THE DATA:
Start of Block

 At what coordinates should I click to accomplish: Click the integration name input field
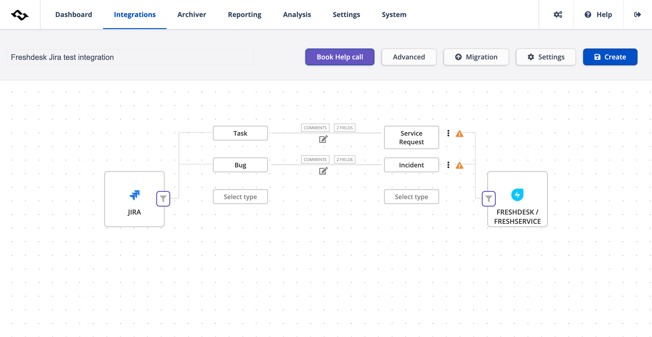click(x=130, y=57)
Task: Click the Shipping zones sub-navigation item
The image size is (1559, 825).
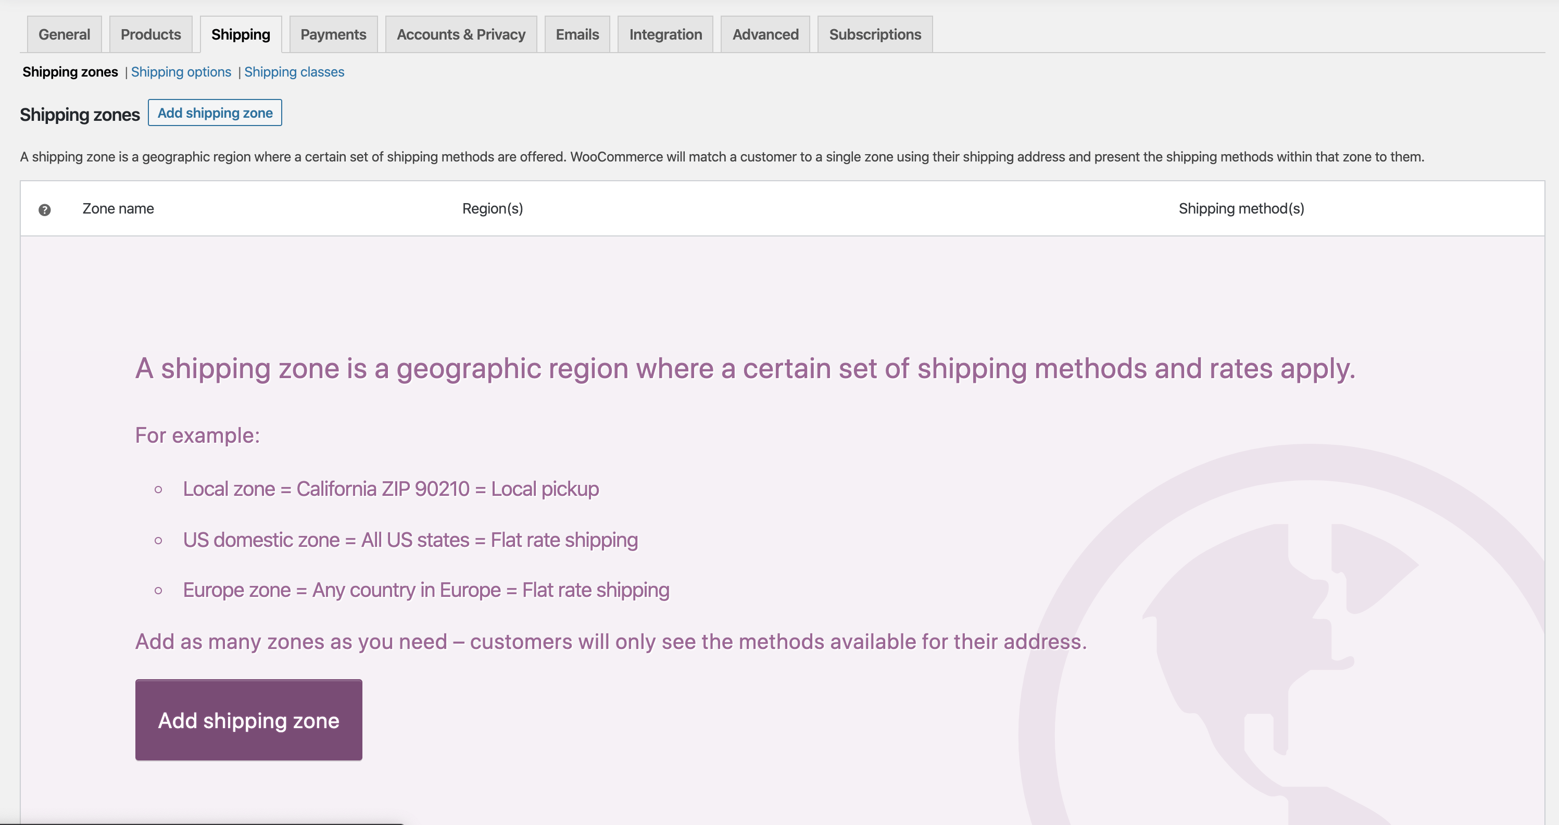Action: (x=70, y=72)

End of Block
Start of Block

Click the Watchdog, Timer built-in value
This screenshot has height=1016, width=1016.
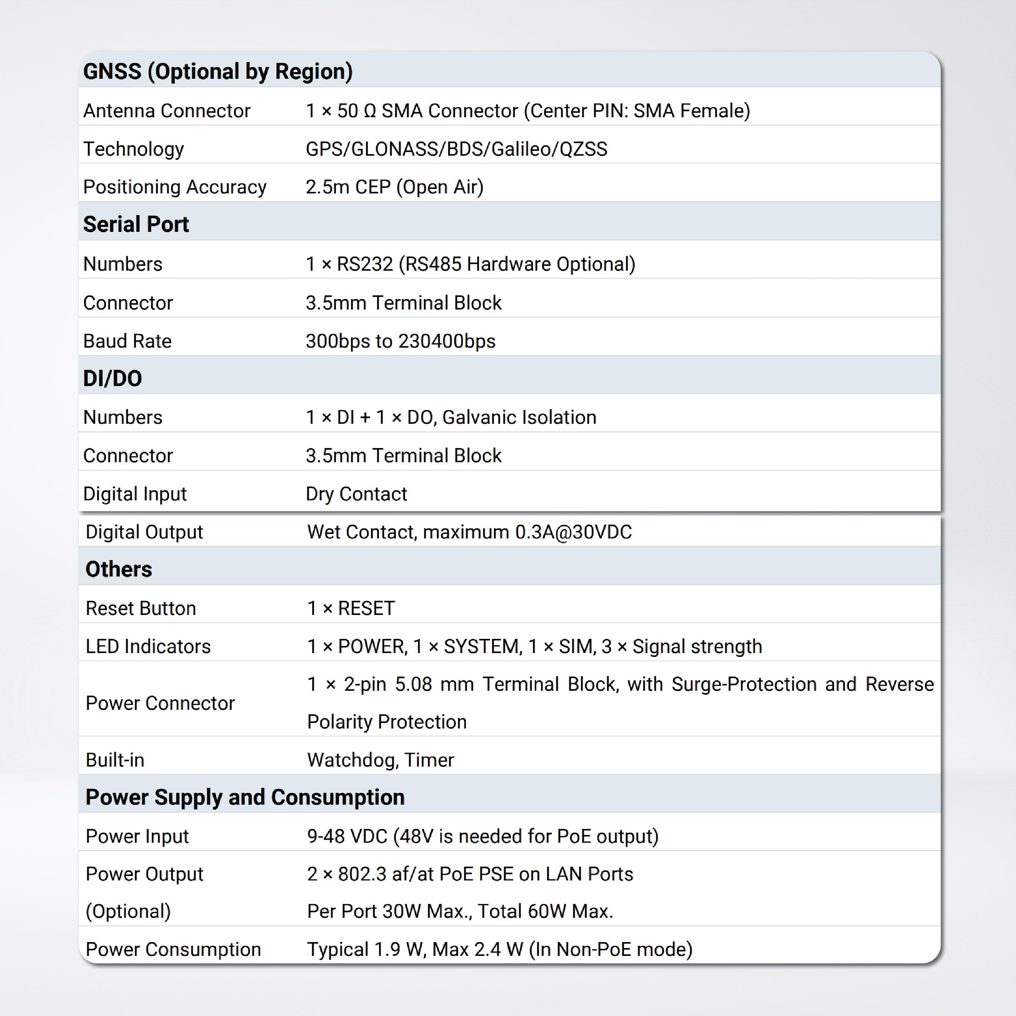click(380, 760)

End of Block
Start of Block

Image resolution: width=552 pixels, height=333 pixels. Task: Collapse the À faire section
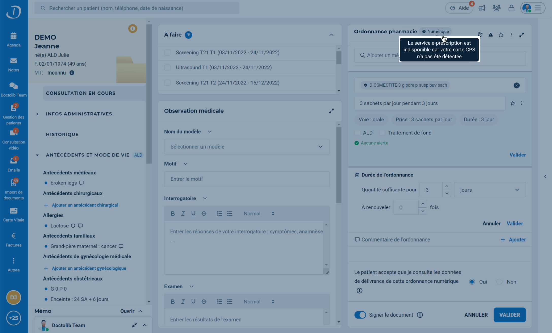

End of Block

WHAT TO DO: Every line of the material that holds the word "Task" must be found and copied.

ANSWER BELOW:
Task: Click the Shipping zones sub-navigation item
Image resolution: width=552 pixels, height=333 pixels. Task: Collapse the À faire section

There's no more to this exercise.